- **DATASET RECORDS**:
---*---
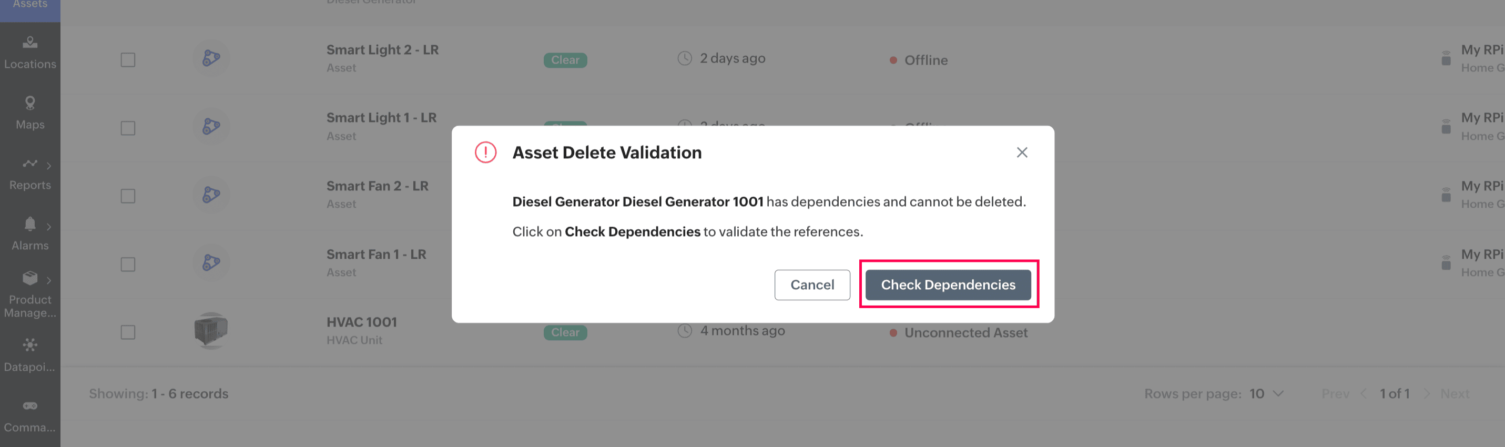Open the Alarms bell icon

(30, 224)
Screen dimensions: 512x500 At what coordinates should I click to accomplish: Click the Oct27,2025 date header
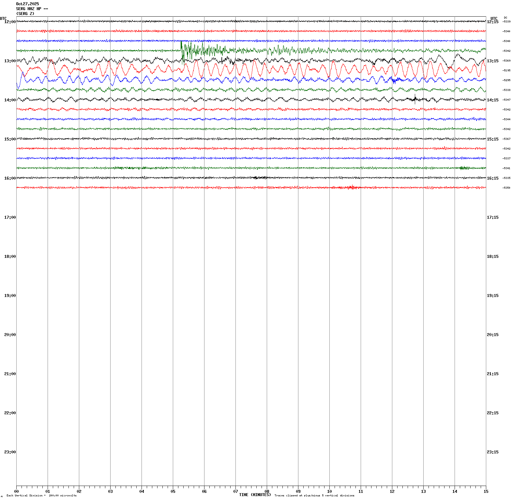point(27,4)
---*---
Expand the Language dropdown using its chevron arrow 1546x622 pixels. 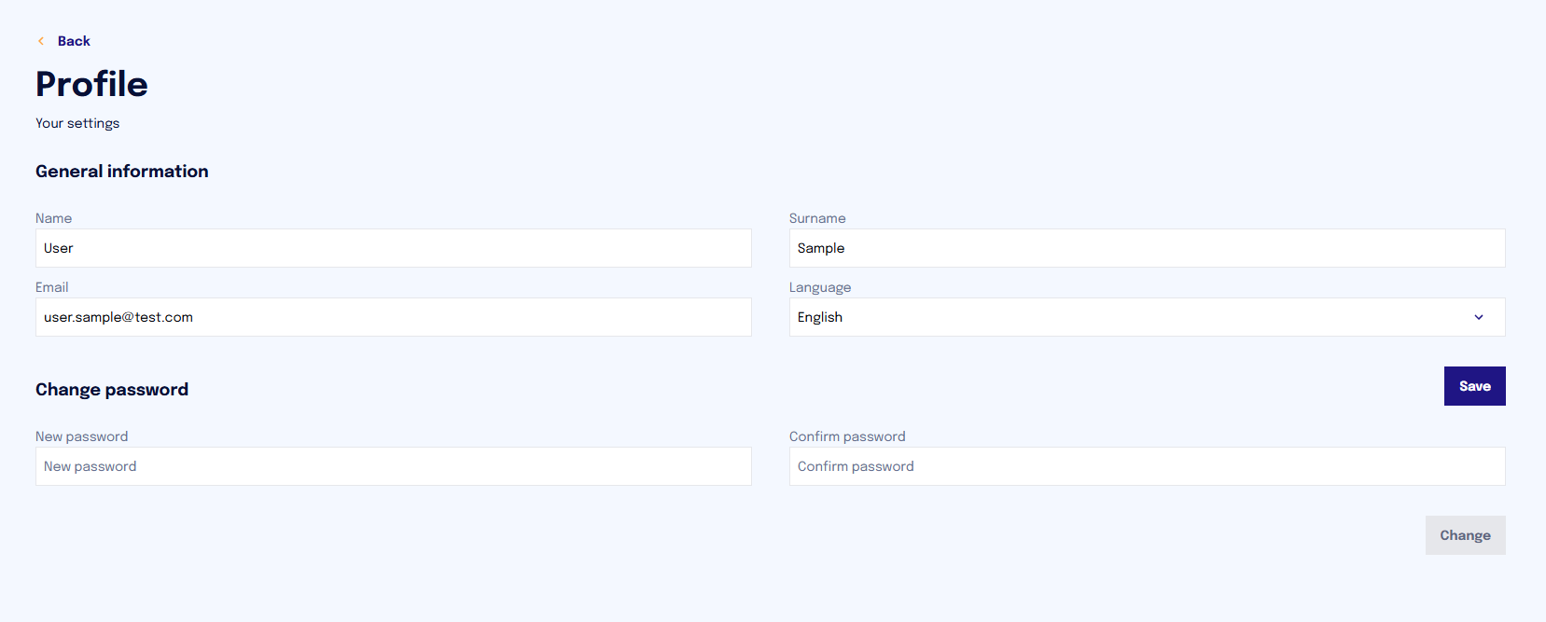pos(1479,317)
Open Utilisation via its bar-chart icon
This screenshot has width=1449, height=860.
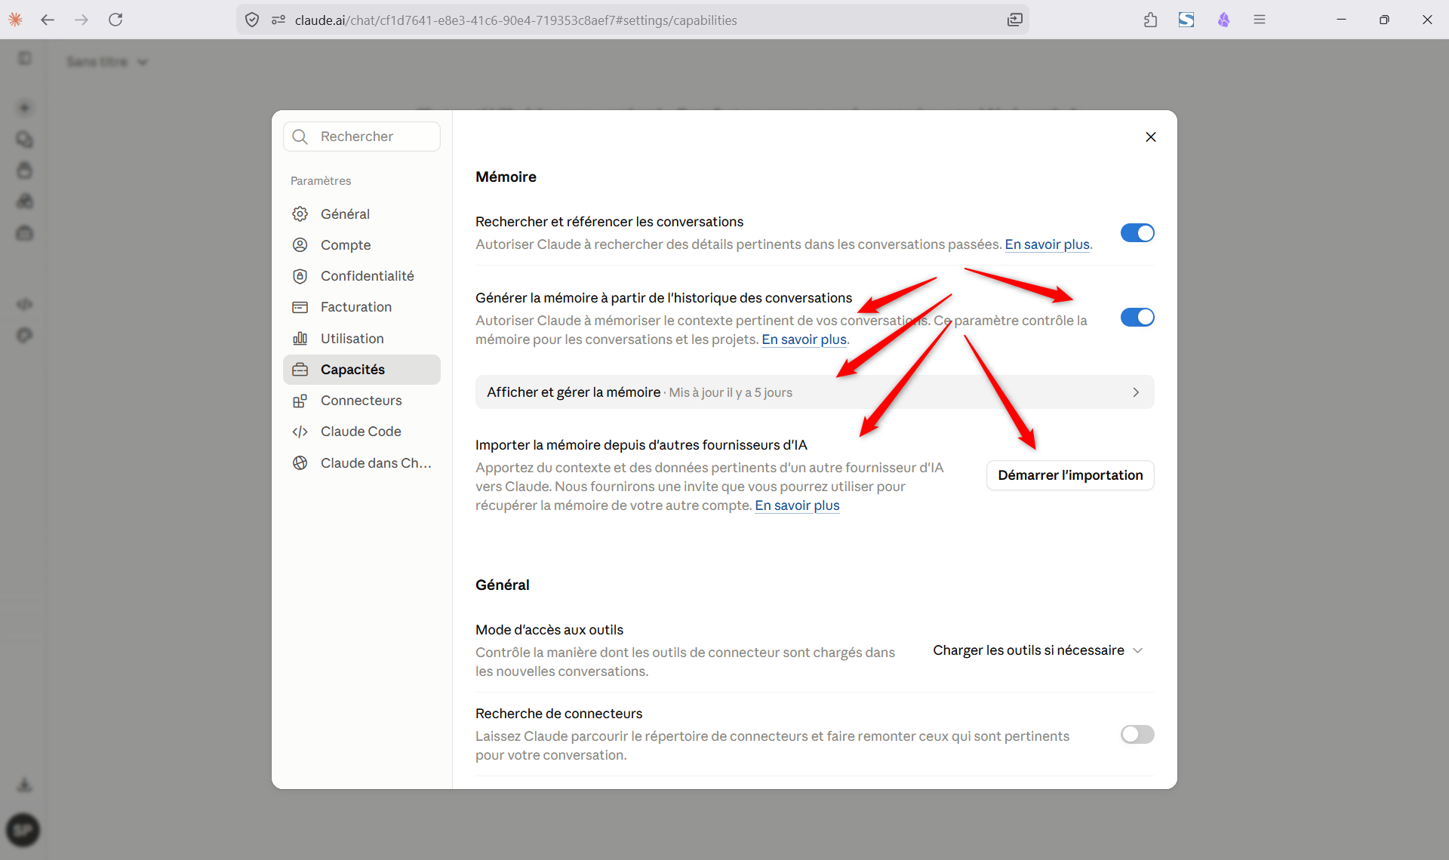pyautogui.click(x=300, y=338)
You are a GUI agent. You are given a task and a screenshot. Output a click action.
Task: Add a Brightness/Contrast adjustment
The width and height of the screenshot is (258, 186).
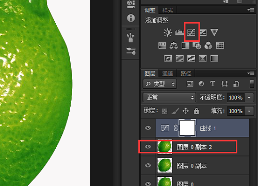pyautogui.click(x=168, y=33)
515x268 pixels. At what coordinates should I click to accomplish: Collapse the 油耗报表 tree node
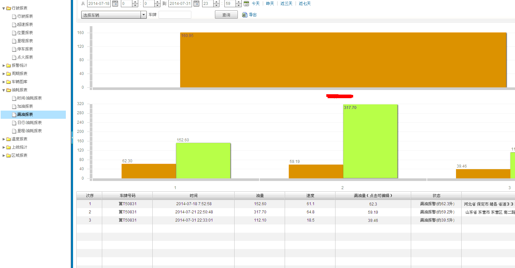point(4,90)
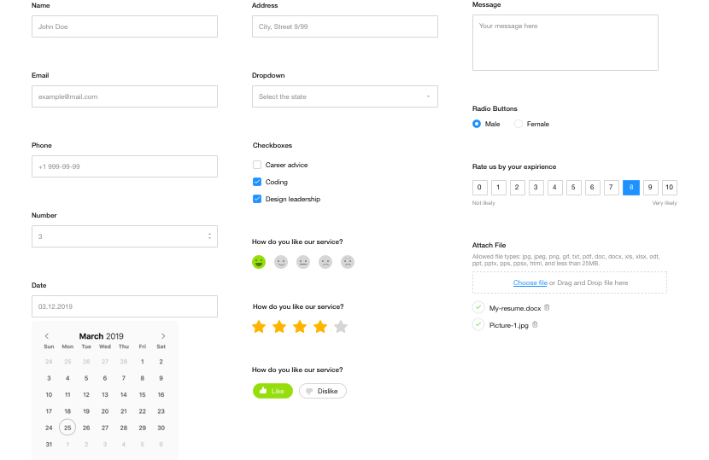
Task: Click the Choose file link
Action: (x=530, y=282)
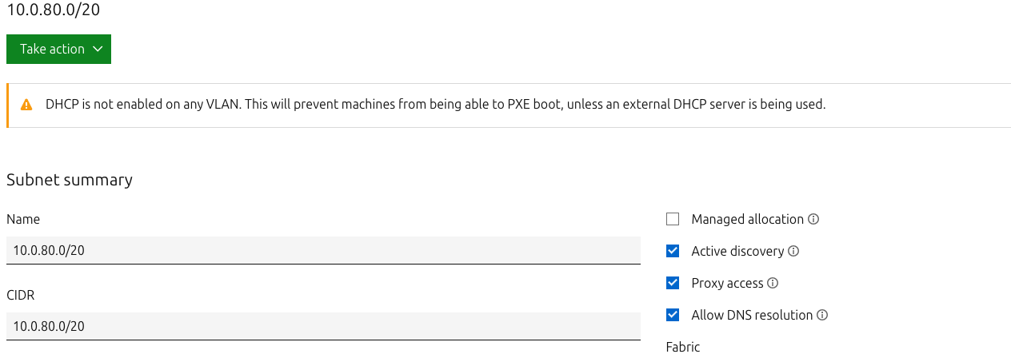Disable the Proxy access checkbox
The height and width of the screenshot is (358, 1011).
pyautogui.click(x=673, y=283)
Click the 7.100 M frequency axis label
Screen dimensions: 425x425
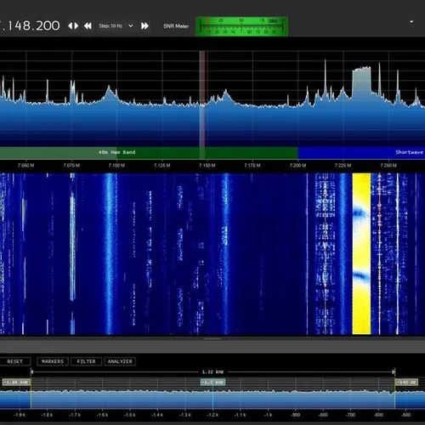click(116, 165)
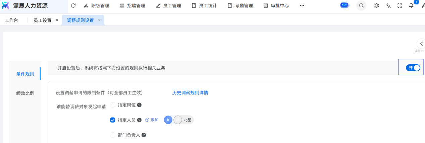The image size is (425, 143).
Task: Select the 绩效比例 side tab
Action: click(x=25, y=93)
---*---
Return exactly the part of the listing above that opens with the line containing "You are a GUI" and closes with the line containing "Click the 7.100 M frequency axis label". Pictures stay out.

You are a GUI agent. You are given a task and a screenshot. Output a click action.
Task: Add a Brightness/Contrast adjustment
The width and height of the screenshot is (258, 186).
pyautogui.click(x=168, y=33)
515x268 pixels. At what coordinates should I click to accomplish: Collapse the 油耗报表 tree node
point(4,90)
Task: Click the Choose file link
Action: (x=530, y=282)
Disable the Proxy access checkbox
The height and width of the screenshot is (358, 1011).
pyautogui.click(x=673, y=283)
Click the 7.100 M frequency axis label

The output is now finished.